The enhancement factor of one sampling technique with respect to another for a given number of samples is defined as the ratio of their performance values for the same number of observations (Eq. 6). For example, if sampling technique A reaches a performance value of 7 after 20 samples, and technique B reaches a performance value of 2 after 20 samples, the enhancement of technique A is 3.5 at 20 samples.

$${{{{{\rm{E}}}}}}{{{{{{\rm{F}}}}}}}_{{{{{{\rm{A}}}}}}:{{{{{\rm{B}}}}}}}\left(n\right)=\frac{{P}_{{{{{{\mathrm{A}}}}}}}(n)}{{P}_{{{{{{\mathrm{B}}}}}}}(n)},$$
(9)

where \({{{{{\rm{E}}}}}}{{{{{{\rm{F}}}}}}}_{{{{{{\rm{A}}}}}}:{{{{{\rm{B}}}}}}}(n)\) is the acceleration factor of sampling technique A with respect to B after n samples.
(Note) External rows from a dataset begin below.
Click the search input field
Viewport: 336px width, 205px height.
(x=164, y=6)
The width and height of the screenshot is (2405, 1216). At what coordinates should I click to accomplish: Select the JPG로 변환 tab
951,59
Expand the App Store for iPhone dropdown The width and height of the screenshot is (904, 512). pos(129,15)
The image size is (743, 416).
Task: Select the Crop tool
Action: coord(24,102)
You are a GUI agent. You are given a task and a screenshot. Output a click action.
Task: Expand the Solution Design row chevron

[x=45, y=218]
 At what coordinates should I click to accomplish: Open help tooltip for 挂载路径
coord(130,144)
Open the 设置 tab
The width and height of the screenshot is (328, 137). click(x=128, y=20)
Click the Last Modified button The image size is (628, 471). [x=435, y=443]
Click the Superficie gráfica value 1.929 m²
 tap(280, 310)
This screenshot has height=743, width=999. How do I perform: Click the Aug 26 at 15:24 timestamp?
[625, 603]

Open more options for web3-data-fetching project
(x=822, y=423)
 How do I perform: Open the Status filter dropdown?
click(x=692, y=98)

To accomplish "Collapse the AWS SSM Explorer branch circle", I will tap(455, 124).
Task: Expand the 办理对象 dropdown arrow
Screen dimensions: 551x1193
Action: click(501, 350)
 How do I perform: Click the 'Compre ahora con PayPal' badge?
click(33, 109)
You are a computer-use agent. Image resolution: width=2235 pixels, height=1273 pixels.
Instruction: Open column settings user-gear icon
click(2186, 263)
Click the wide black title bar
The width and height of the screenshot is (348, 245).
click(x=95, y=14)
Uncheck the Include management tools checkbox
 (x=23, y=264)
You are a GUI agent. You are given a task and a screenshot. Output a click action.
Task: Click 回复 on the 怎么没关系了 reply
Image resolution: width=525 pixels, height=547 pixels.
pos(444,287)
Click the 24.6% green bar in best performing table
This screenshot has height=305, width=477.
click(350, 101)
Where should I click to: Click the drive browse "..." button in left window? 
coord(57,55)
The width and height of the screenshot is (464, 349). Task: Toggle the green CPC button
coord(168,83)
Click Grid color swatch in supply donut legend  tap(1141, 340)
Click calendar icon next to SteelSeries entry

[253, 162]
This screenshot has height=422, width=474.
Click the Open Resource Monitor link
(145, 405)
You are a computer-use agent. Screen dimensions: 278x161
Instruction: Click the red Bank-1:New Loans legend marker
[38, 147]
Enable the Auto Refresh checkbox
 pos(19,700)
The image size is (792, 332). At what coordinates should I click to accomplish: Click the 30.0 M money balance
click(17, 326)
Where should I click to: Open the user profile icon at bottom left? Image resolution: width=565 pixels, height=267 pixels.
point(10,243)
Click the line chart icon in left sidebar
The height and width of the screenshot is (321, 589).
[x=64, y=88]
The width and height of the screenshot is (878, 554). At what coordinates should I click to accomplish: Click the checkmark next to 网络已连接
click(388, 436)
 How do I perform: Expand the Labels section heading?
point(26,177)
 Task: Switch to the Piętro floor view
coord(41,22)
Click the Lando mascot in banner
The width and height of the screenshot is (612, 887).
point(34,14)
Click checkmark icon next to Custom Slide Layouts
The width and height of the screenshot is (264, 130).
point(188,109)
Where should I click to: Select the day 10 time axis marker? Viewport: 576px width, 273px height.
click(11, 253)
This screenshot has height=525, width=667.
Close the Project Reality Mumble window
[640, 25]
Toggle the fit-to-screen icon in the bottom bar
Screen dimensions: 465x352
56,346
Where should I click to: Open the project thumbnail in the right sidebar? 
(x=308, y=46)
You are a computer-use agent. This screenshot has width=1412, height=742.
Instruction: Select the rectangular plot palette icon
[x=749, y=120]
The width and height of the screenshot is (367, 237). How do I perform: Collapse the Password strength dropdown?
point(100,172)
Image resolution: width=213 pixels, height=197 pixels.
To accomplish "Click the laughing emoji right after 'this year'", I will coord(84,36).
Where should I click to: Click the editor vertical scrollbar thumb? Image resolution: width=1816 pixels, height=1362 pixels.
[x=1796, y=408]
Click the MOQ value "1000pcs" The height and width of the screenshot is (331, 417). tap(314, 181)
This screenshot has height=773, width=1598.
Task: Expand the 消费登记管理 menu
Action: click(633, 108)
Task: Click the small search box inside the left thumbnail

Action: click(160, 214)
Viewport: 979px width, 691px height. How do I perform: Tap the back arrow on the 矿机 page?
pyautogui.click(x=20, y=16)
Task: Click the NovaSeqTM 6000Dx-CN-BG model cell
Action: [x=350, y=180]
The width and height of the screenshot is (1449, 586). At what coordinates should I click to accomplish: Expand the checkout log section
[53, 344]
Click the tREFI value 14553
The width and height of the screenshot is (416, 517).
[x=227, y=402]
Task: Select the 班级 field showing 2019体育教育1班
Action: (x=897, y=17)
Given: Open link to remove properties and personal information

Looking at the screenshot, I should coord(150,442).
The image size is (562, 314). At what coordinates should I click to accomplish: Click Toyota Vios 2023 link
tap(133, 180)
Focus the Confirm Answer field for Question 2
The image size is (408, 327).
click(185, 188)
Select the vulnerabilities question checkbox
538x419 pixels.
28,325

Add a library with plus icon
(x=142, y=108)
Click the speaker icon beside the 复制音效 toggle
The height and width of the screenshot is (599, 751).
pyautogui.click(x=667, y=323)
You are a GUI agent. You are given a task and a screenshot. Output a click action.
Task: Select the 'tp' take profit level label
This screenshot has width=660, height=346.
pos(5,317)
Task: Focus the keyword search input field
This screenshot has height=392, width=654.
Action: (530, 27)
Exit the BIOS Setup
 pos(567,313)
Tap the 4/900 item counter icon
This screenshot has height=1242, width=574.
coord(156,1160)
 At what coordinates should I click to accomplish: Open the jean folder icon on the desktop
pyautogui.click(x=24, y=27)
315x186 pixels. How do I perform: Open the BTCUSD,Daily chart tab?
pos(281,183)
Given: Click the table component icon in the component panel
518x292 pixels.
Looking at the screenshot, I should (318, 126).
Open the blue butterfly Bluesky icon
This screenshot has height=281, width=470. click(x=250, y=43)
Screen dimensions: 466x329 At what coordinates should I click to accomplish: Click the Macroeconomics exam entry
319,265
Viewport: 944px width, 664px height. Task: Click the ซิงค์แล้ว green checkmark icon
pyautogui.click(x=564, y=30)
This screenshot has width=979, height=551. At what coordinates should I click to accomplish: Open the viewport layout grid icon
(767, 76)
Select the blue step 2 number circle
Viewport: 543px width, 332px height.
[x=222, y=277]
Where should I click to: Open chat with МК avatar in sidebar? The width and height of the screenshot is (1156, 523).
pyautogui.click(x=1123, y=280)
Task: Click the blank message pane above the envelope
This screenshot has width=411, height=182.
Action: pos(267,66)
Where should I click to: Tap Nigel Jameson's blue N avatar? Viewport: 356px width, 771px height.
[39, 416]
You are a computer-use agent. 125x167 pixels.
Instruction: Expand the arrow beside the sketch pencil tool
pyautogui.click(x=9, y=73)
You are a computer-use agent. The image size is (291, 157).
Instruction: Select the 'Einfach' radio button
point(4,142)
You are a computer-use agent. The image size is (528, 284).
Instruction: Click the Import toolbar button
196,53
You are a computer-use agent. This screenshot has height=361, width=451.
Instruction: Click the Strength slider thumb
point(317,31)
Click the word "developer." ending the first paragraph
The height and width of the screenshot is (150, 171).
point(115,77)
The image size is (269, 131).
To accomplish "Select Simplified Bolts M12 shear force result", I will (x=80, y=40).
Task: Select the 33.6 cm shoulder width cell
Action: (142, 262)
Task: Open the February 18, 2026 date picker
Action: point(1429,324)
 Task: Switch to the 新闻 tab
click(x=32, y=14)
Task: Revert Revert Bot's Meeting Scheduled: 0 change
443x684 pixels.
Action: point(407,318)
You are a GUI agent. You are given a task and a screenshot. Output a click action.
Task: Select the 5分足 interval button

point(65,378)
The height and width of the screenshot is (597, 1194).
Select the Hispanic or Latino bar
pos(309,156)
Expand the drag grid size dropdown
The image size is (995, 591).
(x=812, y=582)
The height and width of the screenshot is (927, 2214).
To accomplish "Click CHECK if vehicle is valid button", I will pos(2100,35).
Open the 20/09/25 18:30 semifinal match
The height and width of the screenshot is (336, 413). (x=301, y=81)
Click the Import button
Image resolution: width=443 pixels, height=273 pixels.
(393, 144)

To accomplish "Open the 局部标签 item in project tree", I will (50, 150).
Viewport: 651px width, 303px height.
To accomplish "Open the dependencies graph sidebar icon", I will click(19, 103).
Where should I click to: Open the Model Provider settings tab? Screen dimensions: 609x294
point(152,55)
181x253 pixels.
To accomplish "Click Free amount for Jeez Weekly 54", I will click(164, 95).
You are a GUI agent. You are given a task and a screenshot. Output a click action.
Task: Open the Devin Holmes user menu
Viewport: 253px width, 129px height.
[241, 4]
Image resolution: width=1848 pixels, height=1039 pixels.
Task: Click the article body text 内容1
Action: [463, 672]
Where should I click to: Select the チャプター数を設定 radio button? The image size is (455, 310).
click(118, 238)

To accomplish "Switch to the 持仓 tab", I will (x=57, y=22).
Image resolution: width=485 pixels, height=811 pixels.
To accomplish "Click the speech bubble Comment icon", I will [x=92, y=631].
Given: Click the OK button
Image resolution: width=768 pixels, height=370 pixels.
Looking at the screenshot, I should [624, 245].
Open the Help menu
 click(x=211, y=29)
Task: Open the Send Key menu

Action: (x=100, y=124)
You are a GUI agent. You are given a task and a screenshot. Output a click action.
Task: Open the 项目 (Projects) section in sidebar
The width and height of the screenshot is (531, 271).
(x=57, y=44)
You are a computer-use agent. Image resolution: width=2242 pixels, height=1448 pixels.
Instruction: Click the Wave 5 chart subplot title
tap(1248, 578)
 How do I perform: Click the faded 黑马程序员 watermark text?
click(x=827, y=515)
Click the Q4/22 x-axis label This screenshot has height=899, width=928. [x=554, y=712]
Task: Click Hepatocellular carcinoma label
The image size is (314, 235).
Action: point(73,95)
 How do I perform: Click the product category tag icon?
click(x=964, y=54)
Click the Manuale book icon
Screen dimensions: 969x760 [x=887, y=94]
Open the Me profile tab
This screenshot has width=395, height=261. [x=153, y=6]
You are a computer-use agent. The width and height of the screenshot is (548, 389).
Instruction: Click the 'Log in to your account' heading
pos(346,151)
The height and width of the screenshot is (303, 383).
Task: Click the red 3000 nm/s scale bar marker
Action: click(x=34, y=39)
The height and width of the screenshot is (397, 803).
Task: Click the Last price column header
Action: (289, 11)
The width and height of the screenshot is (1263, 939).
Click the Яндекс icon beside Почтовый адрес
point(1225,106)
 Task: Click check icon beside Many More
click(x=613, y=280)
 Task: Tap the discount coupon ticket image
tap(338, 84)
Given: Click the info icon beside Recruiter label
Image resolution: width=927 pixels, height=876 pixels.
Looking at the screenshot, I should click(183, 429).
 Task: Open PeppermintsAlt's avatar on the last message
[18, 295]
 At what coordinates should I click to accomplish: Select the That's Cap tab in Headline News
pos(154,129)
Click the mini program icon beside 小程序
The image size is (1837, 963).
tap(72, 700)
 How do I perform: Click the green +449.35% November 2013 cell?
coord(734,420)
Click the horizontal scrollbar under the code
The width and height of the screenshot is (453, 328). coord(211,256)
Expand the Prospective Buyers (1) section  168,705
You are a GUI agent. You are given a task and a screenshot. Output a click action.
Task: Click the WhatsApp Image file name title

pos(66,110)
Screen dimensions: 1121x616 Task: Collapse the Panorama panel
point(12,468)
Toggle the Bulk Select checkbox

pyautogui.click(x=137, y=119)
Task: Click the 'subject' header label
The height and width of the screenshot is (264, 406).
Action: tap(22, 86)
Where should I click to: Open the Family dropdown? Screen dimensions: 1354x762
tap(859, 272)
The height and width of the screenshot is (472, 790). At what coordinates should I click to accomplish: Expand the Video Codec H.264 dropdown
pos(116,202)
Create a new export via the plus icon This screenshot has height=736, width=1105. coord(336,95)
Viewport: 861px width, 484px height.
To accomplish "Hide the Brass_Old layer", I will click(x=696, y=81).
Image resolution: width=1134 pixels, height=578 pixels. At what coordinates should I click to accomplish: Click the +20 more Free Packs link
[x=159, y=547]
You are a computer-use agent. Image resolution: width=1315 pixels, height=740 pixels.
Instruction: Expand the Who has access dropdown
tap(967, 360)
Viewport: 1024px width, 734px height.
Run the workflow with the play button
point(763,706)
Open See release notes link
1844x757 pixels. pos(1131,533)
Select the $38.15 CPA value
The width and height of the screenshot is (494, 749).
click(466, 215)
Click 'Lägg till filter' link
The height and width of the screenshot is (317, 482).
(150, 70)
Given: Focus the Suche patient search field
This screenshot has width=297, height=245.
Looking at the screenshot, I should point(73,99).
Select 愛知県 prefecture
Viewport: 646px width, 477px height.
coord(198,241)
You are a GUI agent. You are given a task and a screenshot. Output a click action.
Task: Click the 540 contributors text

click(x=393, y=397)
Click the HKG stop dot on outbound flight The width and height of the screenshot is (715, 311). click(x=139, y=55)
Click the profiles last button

When \({P}_{{{{{{\mathrm{A}}}}}}}\left(n\right)=0\) and \({P}_{{{{{{\mathrm{B}}}}}}}\left(n\right)=0\), then \({{{{{{\rm{EF}}}}}}}_{{{{{{\rm{A}}}}}}:{{{{{\rm{B}}}}}}}\left(n\right)=1\). When \({P}_{{{{{{\mathrm{A}}}}}}}\left(n\right) \, > \, 0\) and \({P}_{{{{{{\mathrm{B}}}}}}}\left(n\right) \, > \, 0\), then \({{{{{\rm{E}}}}}}{{{{{{\rm{F}}}}}}}_{{{{{{\rm{A}}}}}}:{{{{{\rm{B}}}}}}}\left(n\right)\) is not calculable. To compare the AF and EF from the repeated simulations, the median, geometric mean and interquartile range were calculated.